• Matthew Kaufman

Debugging: Why It's Okay to Fail

“You can either live your dreams or live your fears and I think the majority of people actually are not living their dreams, but are living their fears.” -Les Brown

The code block of “try/catch” speaks volumes about the programmer mindset. We expect failure. Even if it breaks all logical expectations, even if we expect to succeed, we still simultaneously expect failure. Isn’t that fascinating though? Software engineers, whom the world so genuinely trusts with their data and much more, don’t even believe in the stability of the systems that we build. How is this ever acceptable?

Firstly, I should explain why and how this works. A “try/catch” block is easily understood as being two parts. First, we “try” to run some lines of code. Then, if we fail and “catch” an error while running those lines of code, then we run some other code block. If we don’t ever fail, we don’t run the catch block. It’s also important that we can choose how wide of a net we cast with our “catch”. We can catch any type of error in the world, or we can catch only a certain type of error.

This type of code block is very helpful for debugging. This is programmer speak for the process of removing bad code and bad behavior from our system.

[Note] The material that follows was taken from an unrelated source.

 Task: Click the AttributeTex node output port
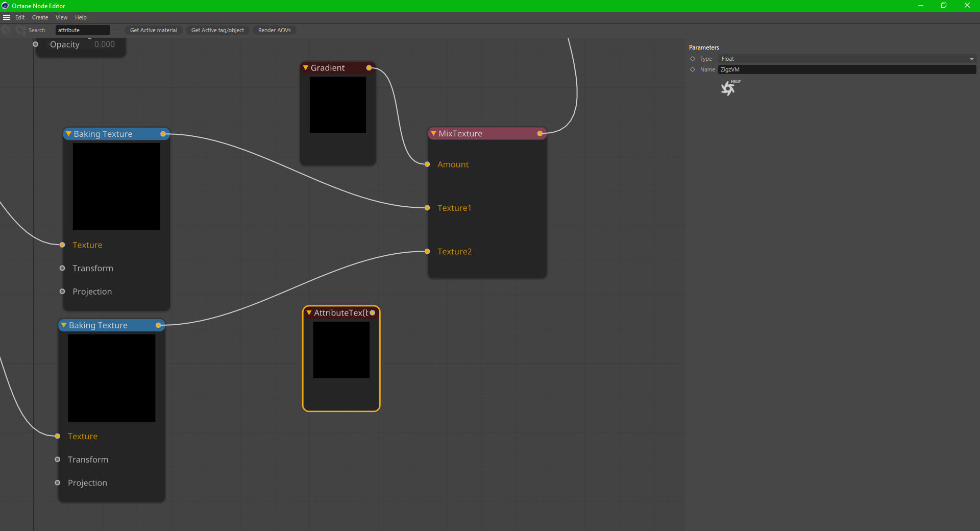pyautogui.click(x=373, y=313)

What is interesting though, is that while this is a good example of programmers attempting to pre-empt something we don’t see coming, it’s more interesting about what it says about us.

You see, many programmers while building their systems, will just run things under the context of “I wonder if this works”. It’s almost comical because I’ve seen programmers try crazy things with no expectations of it succeeding and then see it work perfectly line. Sure, there are many times where it doesn’t work at all but that doesn’t stop the crazed programmer. They’ll get up and just try something different. Failure is taken as a learning experience and there is no concern about trying weird or new things. As a mindset, this is wonderful.

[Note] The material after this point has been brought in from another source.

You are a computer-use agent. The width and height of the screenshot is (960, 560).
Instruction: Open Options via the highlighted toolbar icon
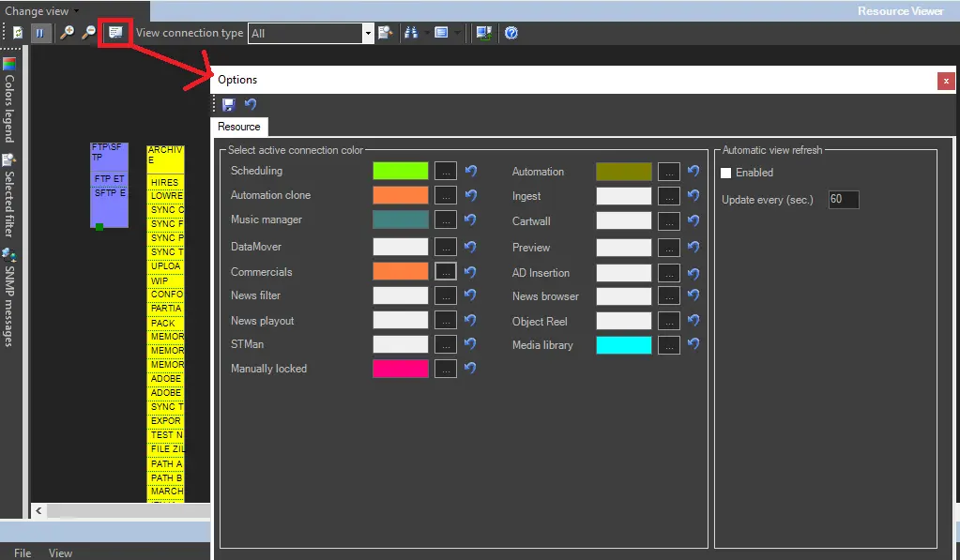tap(115, 33)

Imagine the life you can lead when you apply this “let’s try something crazy” mentality. I’m not saying that you could and should try everything. But, being too afraid of failure is one of the most crippling problems I see around the world today. So many people in the world today let their lives be ruled by anxiety or the fear of failure, that they’re unwilling to try. The thing that really boggles my mind is that these people let their lives be domineered by those feelings are often quite talented in their own regards. I’ve met people who are ten times the writer that I am, but they are afraid to put themselves out there.

Not the programmer, though. The programmer just tries something crazy without a concern in the world and then just learns from the experience. If it goes well, they mentally jot it down for later use, knowing that things can work that way. If it doesn’t, they have confirmed their suspicions and just roll right on to the next thing to try. This all comes back to that “try/catch” idea. Whether we expect it to work or not, we “try” things and make plans for what to do if “catch” something back.

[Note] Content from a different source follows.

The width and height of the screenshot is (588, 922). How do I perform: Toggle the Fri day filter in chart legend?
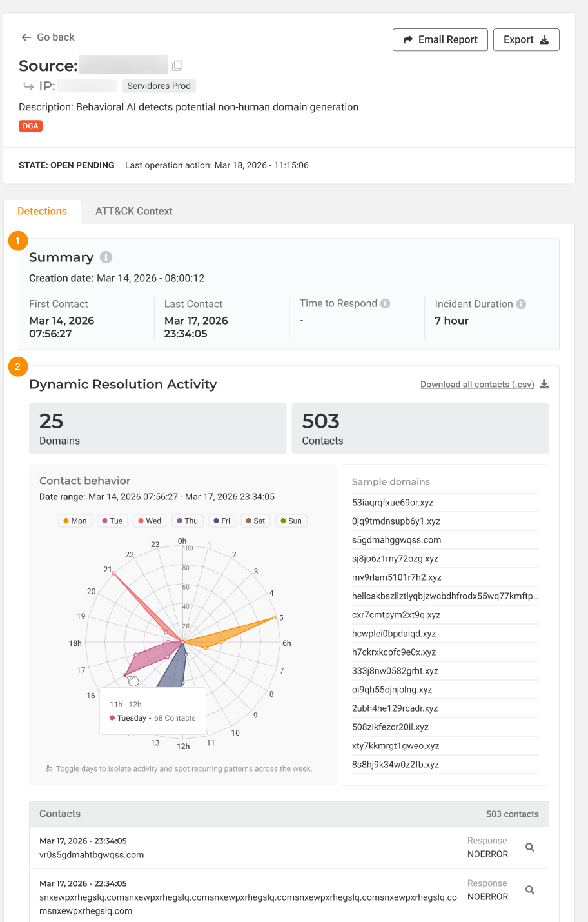tap(222, 521)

It may sound cliche, but remember that you will regret the things you didn’t do rather than the ones you did. It is imperative that you go out there and try.

After all, no one here is clairvoyant and can tell you what the outcome will be otherwise. You never know what you might learn along the way. Perhaps you’re the next Stephen King, Rembrandt, or Giorgio Moroder and you just don’t know it yet. On the other side, maybe you’re not. Either way, what you learn in trying might have some other grand positive impact on your life instead. At the end of the day, do as the kids say and “shoot your shot”. Venture in that great unknown, whether it be a food you’ve never tried before, a game you’ve never played, an art you’ve tried, or anything else. As long as you’ve got a “catch” to fall back on, don’t be afraid to “try”.

For more motivation on this topic, I encourage you to listen to Les Brown’s entire “Fear” Speech.